Better organize Table 3 and identify in the chromatograms A, B and C.

Materials and methods.

3.4.1. Spelling CAROL correctly

3.4.3. “For the ethanol extract, the extracted solution was obtained following the same oper-ation as the water extraction method. Then, the absolute ethanol was evaporated in a vac-uum drying oven at 60 °C for 24 h. Afterward, the dry solid was dissolved in 1 mL of methanol, carefully transferred into a 50 ml volumetric flask, and made up to the mark with water.”

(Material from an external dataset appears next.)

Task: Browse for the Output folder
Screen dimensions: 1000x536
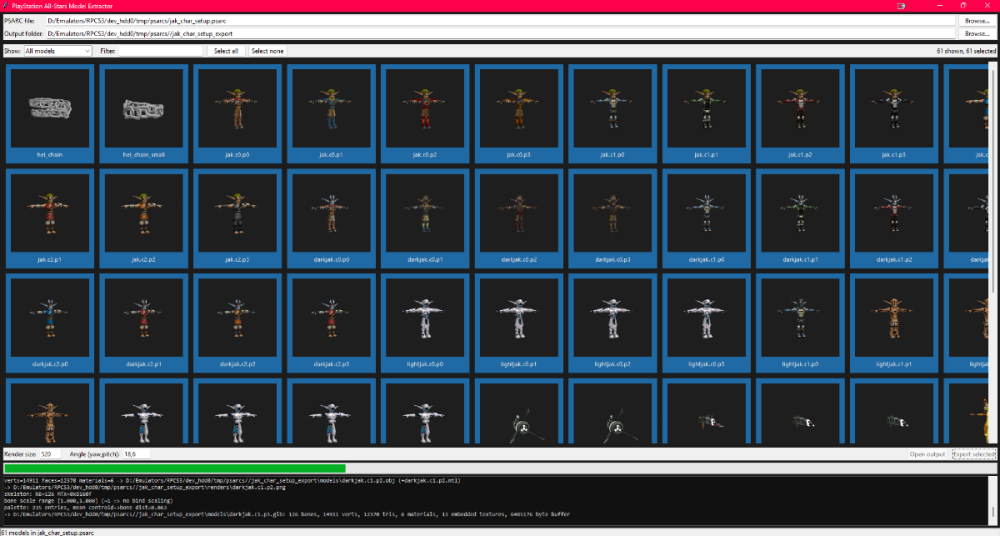Action: click(976, 34)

I don't understand the reason for preparing an extraction with ethanol and then redissolving in methanol. Is there any additional advantage? Are there interferences soluble in methanol but not in ethanol? It is easier and cheaper to perform the extraction in methanol directly.

All text.

In some cases ganoderic acid is written in lower case and in others in upper case. Please use only the lower case letter.

Reviewer 3 Report

Review on “Study on quality control of Compound Anoectochilus roxburghii (Wall.) Lindl. by liquid chromatography tandem mass spectrometry”

 

This paper describes a development of a quantitative method to determine eight bioactive compounds in Compound Anoectochilus roxburghii (Wall.) Lindl. oral liquid (CAROL) using LC-MS/MS. The research subject of this manuscript is interesting to readers of Molecules. However, in this manuscript, several severe defects should be addressed. Therefore, the reviewer recommends re-submission of a revised manuscript on Molecules. The revised paper could be acceptable for publication on Molecules, if the authors revise these defects in the manuscript properly. The following major and minor points would be helpful to revise this paper.

 

Major points

1. In this study, several chemical structures of analytes have similar functional moieties (purine, glycosylated pyrimidine ring, ribose, and tetracycline ring). Therefore, not only quantitative MRM transitions should be selected carefully without overlapped precursor/product ions, but also additional MRM transitions (namely qualitative MRM transitions) should be utilized to prevent false positive. As shown in Figure 2, some analytes with similar chemical structures were eluted at similar retention time. Nevertheless, it seemed that the authors used only quantitative MRM transitions in this study. The authors should describe additional (qualitative) MRM transitions for this method and further provide on Table 1.

 

2. As an IS, tenofovir was analyzed in positive ion mode near RT 3 min. Several analytes detected near 3 min in positive ion mode could be compensated by tenofovir, while other analytes (lucidenic acid A, ganoderic acid A and F) detected after 11 min in negative ion mode cannot be compensated using tenofovir. (Although ganoderic acid F is detected in positive ion mode, elution time of ganoderic acid F is too far from that of IS.) The authors should address this problem.

 

3. On Table 3, several quantification results (concentration levels) are much higher than calibration ranges of this method. The authors should describe how calculation contents.

 

 

Minor points

4. On author name list, please check last author.

 

5. On overall manuscript, please check reference citation style (superscript).

 

6. On Figure 1, the authors used different numbers for analytes, compared to Figure 2 and supplementary Tables. Please revise. Furthermore, on supplementary Tables, please add analytes names.

 

7. On third sentence in page 4, the authors did not provide preliminary test results. However, the reviewer thinks that several optimization results about chromatographic separations and MRM determinations are important to describe development of quantitative analytical methods. If possible, please add more data as supplementary information.

 

8. On Table 1, the authors provide two places of decimals for precursor/product ions. The reviewer thinks that only one place of decimals would be sufficient.

 

9. On fourth sentence in page 5, please revise ’86.42%’ into ’85.07%’.

 

10. On Figure 3, please add labels (such as A), B), and C)) on each MRM chromatogram.

 

11. On Table 3, the authors described “five batches” on table caption. However, Table 3 provided only four batches. Please revise.

 

12. English language needs to be improvement.